# [What is needed]
Can you transcribe the stretch from "Only after the" through "at a distance." in the text on the Makoko demolitions below?

# [Selected text]
════════════════
The extraordinary brutality saw houses set ablaze with families still inside, while tear gas and live ammunition were discharged freely in the densely populated area. The assault left many injured and claimed several lives, including week-old infants exposed to tear gas and a pregnant woman who bled to death after being prevented from leaving the area during the exercise.

Confronted by mounting public outrage, the state eventually suspended the demolitions. But not before security forces under the command of the Lagos State Commissioner of Police, Jimoh Moshood, violently dispersed peaceful protesters gathered outside the Lagos State House of Assembly on January 28, firing teargas and leaving scores badly wounded.

Only after the backlash did the Lagos State House of Assembly, which had earlier ignored repeated pleas from residents and civil society groups to intervene, suddenly discover the urgency of action and constitute an ad hoc committee to examine the clearances and consider redress for affected communities.

Yet the manner in which the hearings proceeded raised concerns about whether the process was meant to deliver justice or legitimise a predetermined outcome. From the outset, the inquiry kept civil society organisations and independent legal counsel at a distance.

Impoverished residents, unaware of their right to broader representation, were left to face lawmakers largely alone. At one session, individuals who were not Makoko residents were asked to leave the room. Traumatised residents hesitated to insist on wider participation for fear of antagonising the very committee examining their plight.

This subtle pressure forced residents, already at their lowest, to engage the panel without advocates or proper legal representation. Responsibility, however, lies squarely with the lawmakers who organised the hearings. Fully aware of the imbalance, they embraced it. One can only conclude that the arrangement spared them the discomfort of public scrutiny and ensured the proceedings unfolded largely on their own terms.

The result is the recent resolution adopted by the Lagos State House of Assembly urging the state government to relocate residents of Makoko, Oko-Agbon and Sogunro communities to Agbowa in Epe.

A Dishonest Resolution
The first problem with the Assembly’s recommendation is its sheer dishonesty. Residents of Makoko never reached any agreement with the panel of inquiry to relocate outside their community. Presenting relocation to Epe as the logical solution merely disguises the Assembly’s endorsement of a state-driven displacement agenda.

Even where relocation is considered, international human rights standards provide clear guidelines. The United Nations frameworks on resettlement and internal displacement, which the Lagos State Government itself invokes through its claimed collaboration with the UN on a proposed Makoko redevelopment project, state that displacement must rest on compelling reasons, credible evidence, and a clear legal basis. Above all, it must involve genuine consultation and the informed consent of affected communities.
════════════════
# [Provided records]
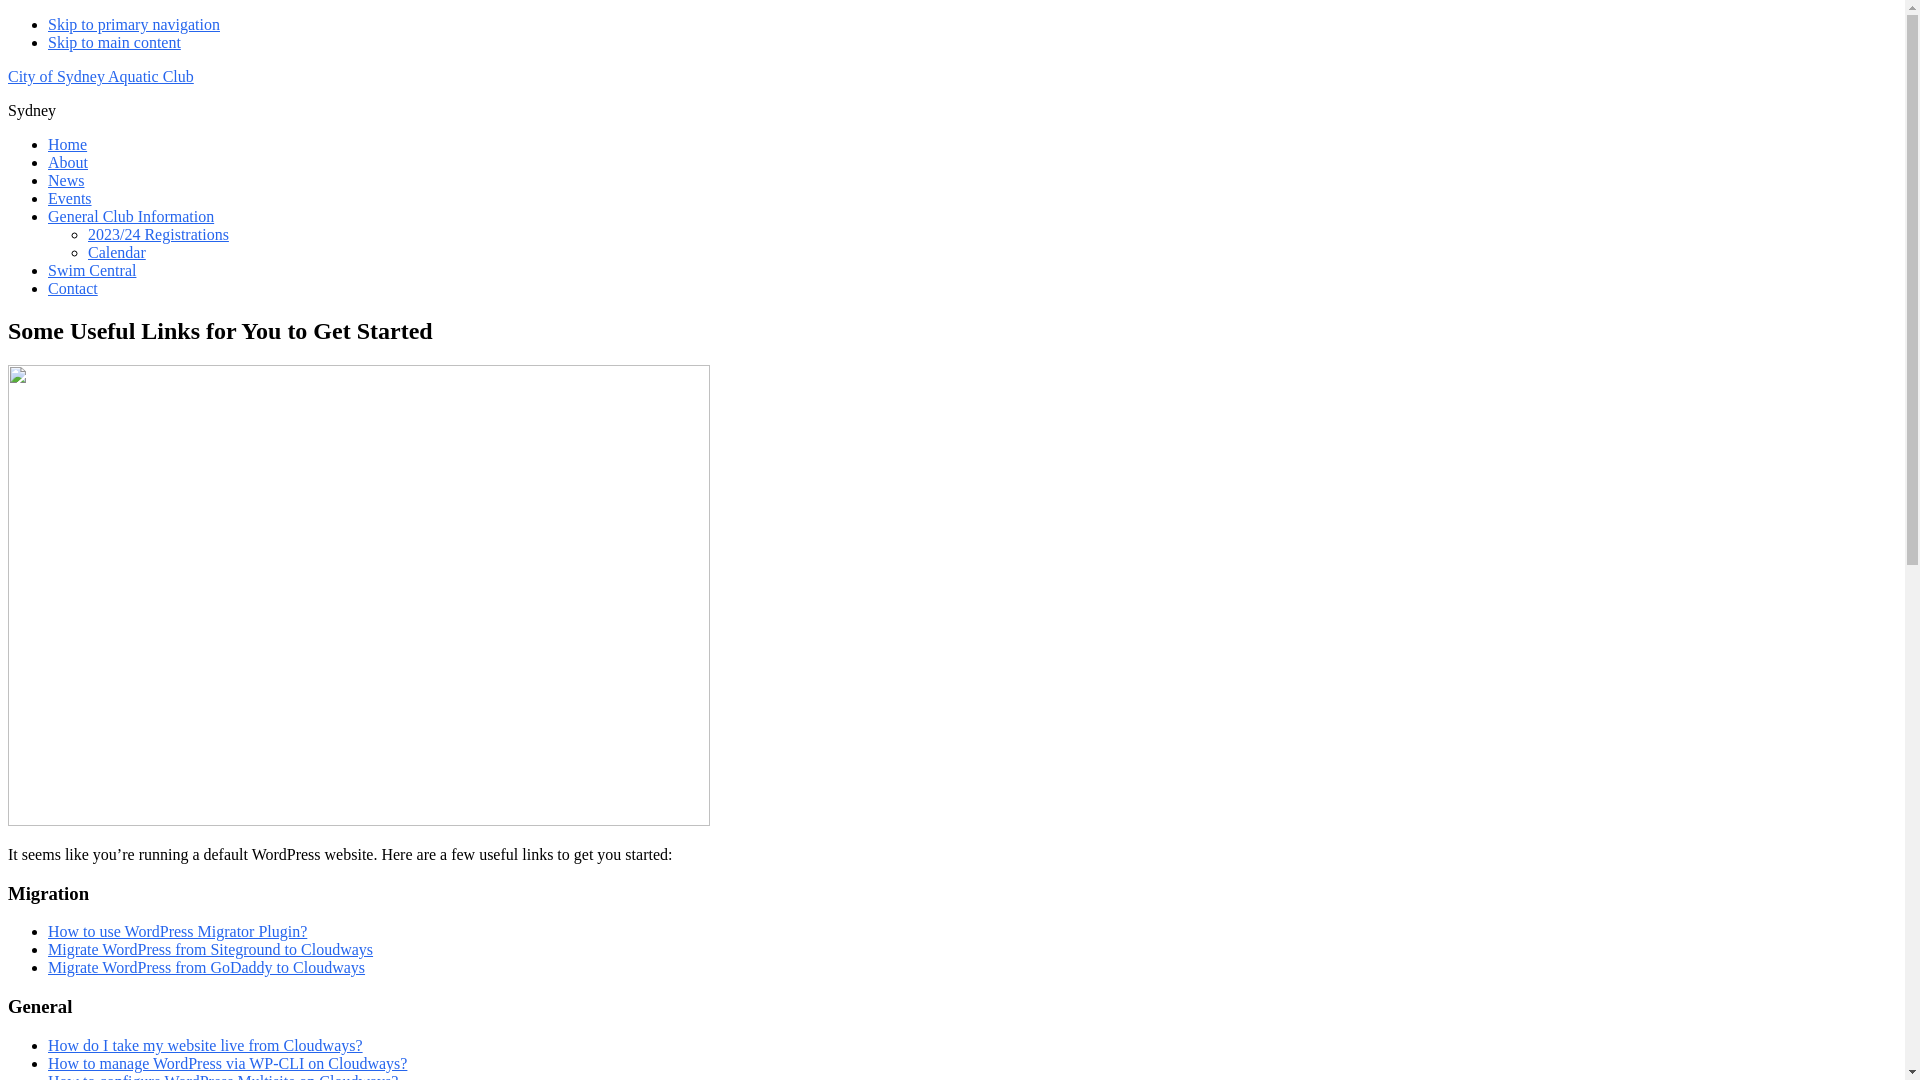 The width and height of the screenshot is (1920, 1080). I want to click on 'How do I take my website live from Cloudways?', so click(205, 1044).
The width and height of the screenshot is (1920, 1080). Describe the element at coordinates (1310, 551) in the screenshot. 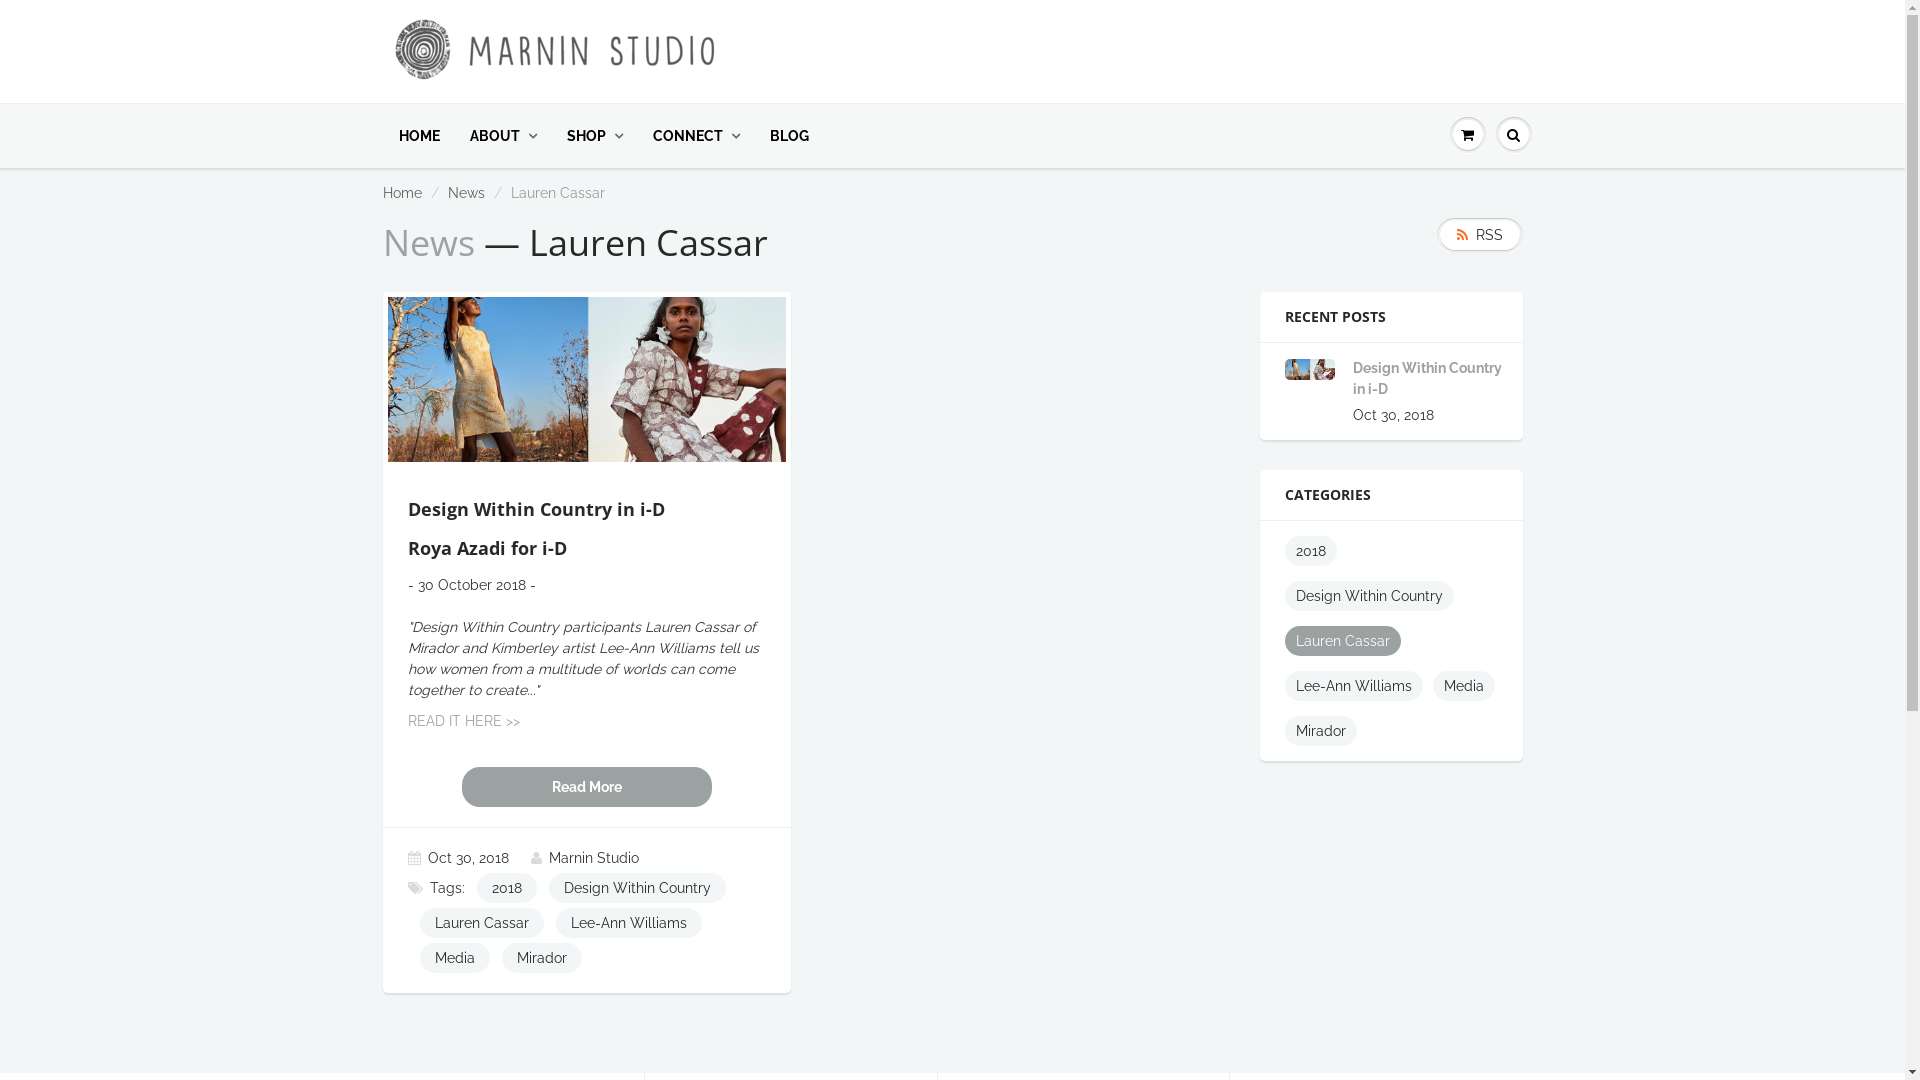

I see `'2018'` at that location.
════════════════
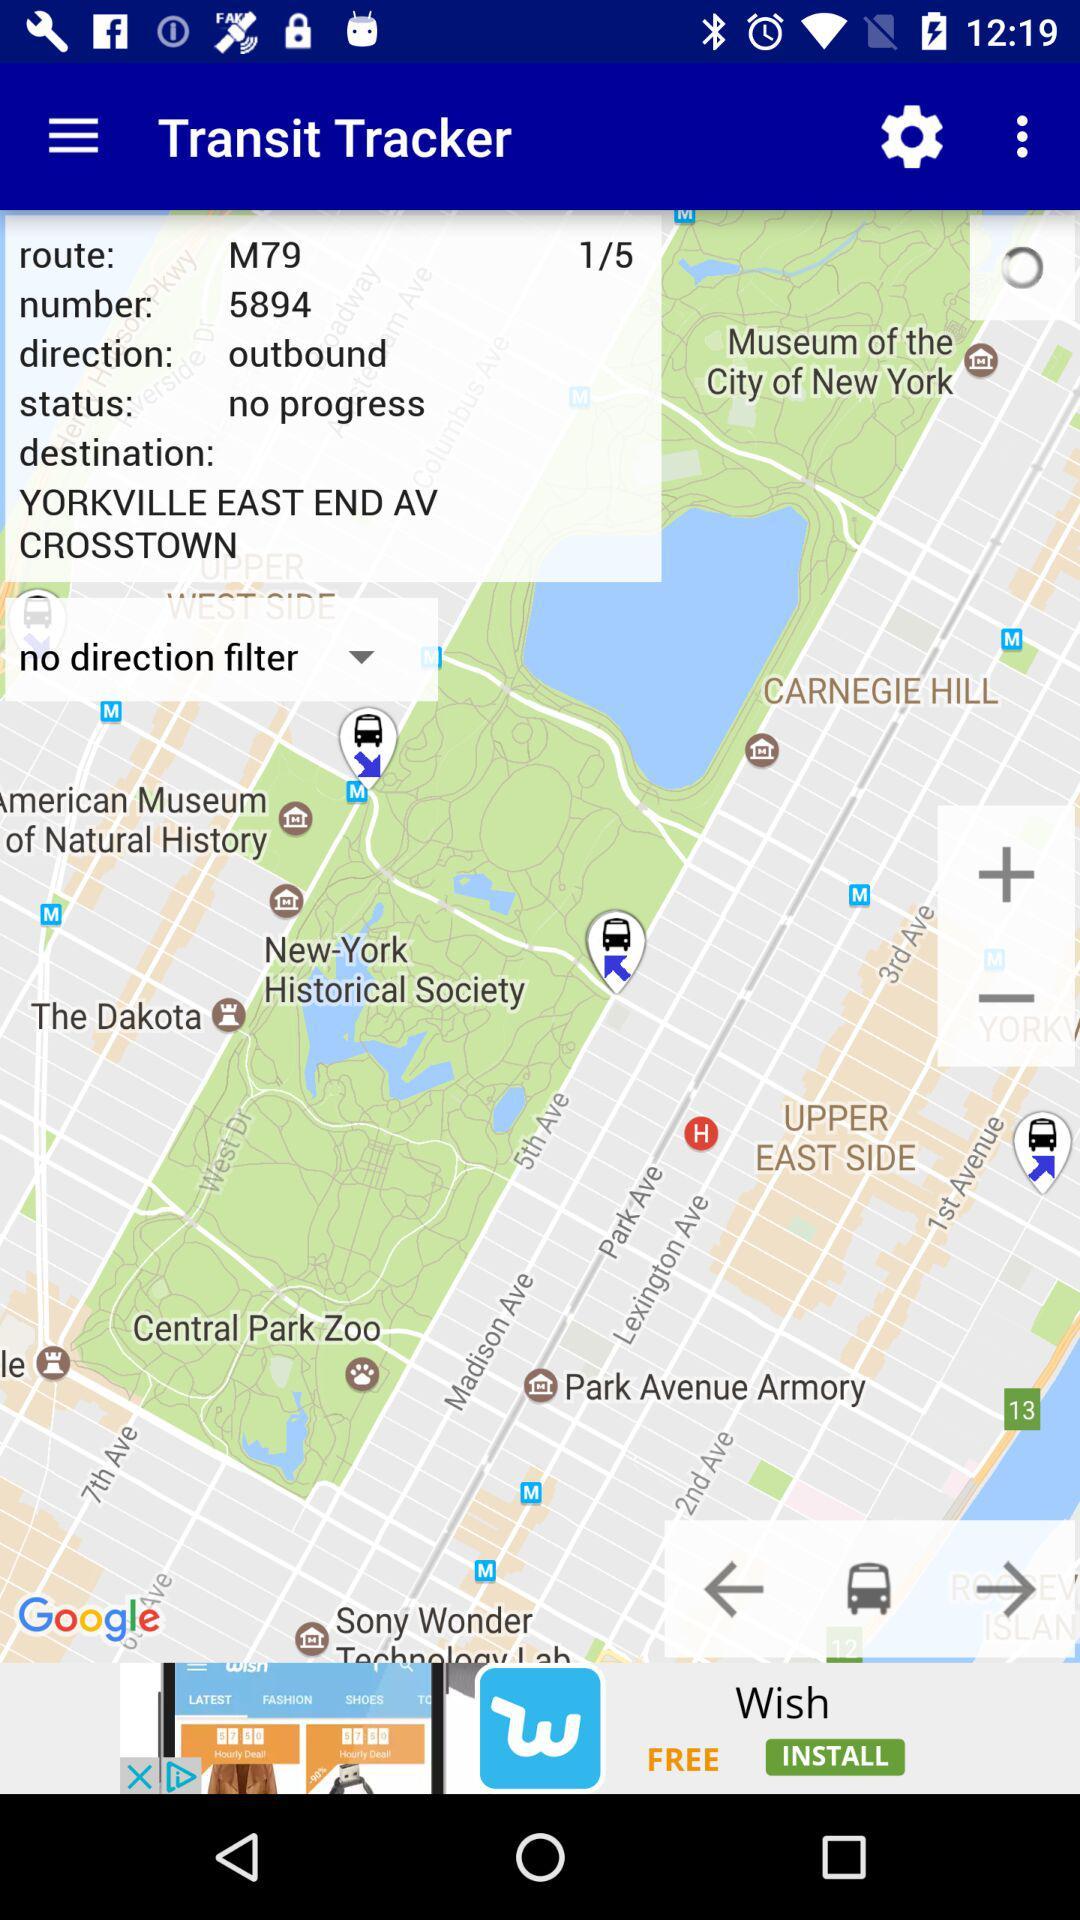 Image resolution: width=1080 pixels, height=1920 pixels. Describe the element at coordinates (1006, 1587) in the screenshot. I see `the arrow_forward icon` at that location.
════════════════
# [The answer]
Only after the backlash did the Lagos State House of Assembly, which had earlier ignored repeated pleas from residents and civil society groups to intervene, suddenly discover the urgency of action and constitute an ad hoc committee to examine the clearances and consider redress for affected communities.

Yet the manner in which the hearings proceeded raised concerns about whether the process was meant to deliver justice or legitimise a predetermined outcome. From the outset, the inquiry kept civil society organisations and independent legal counsel at a distance.